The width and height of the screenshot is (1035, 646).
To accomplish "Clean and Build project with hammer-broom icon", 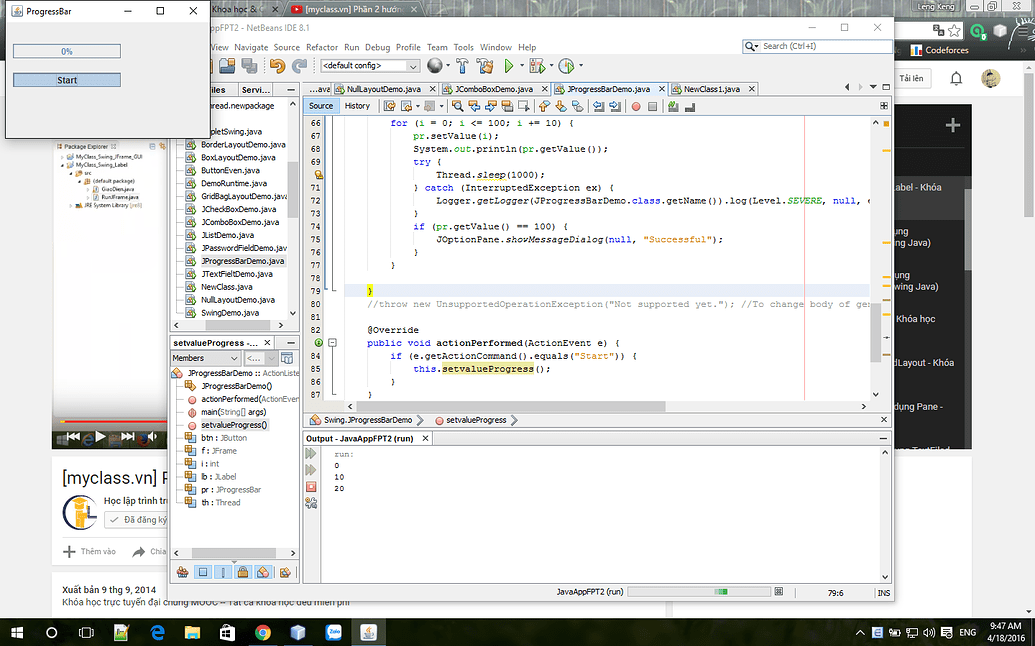I will [483, 66].
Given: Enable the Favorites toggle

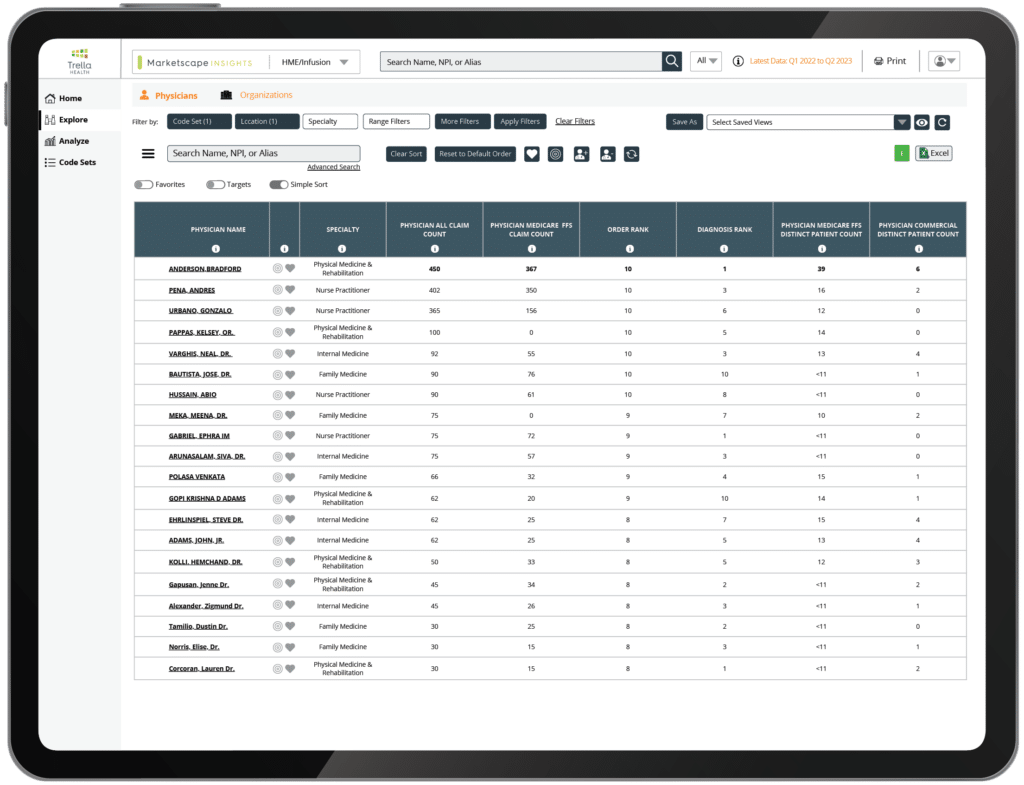Looking at the screenshot, I should point(143,184).
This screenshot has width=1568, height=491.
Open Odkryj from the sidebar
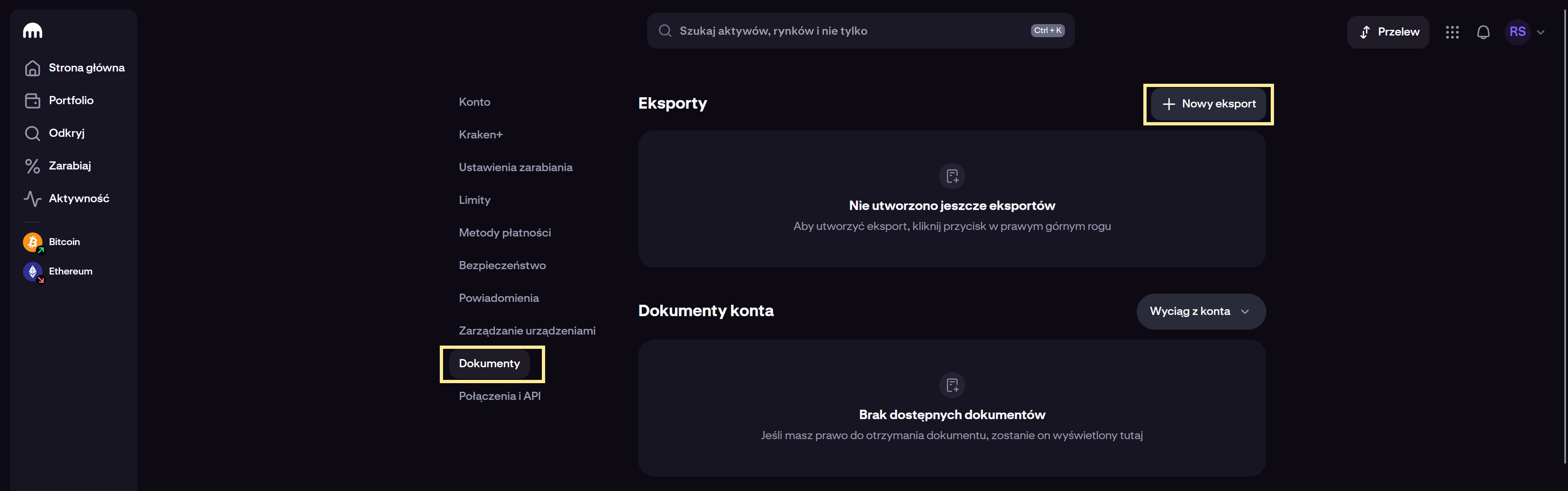tap(66, 133)
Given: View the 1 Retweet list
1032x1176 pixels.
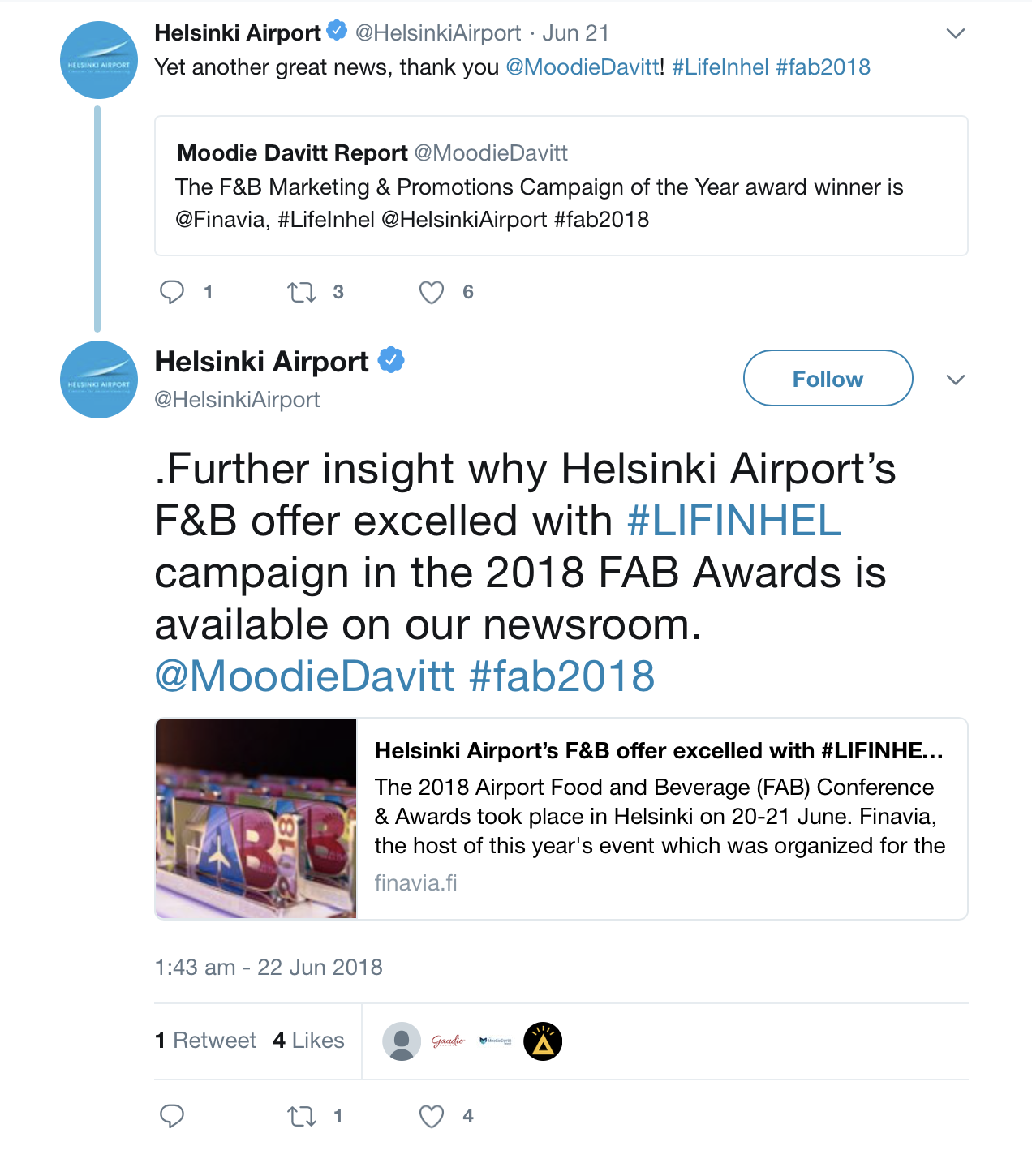Looking at the screenshot, I should (x=205, y=1041).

•••••

Problem to work on - Determine how many lines of the records contain the string "height", and give only that number.

Complete answer - 2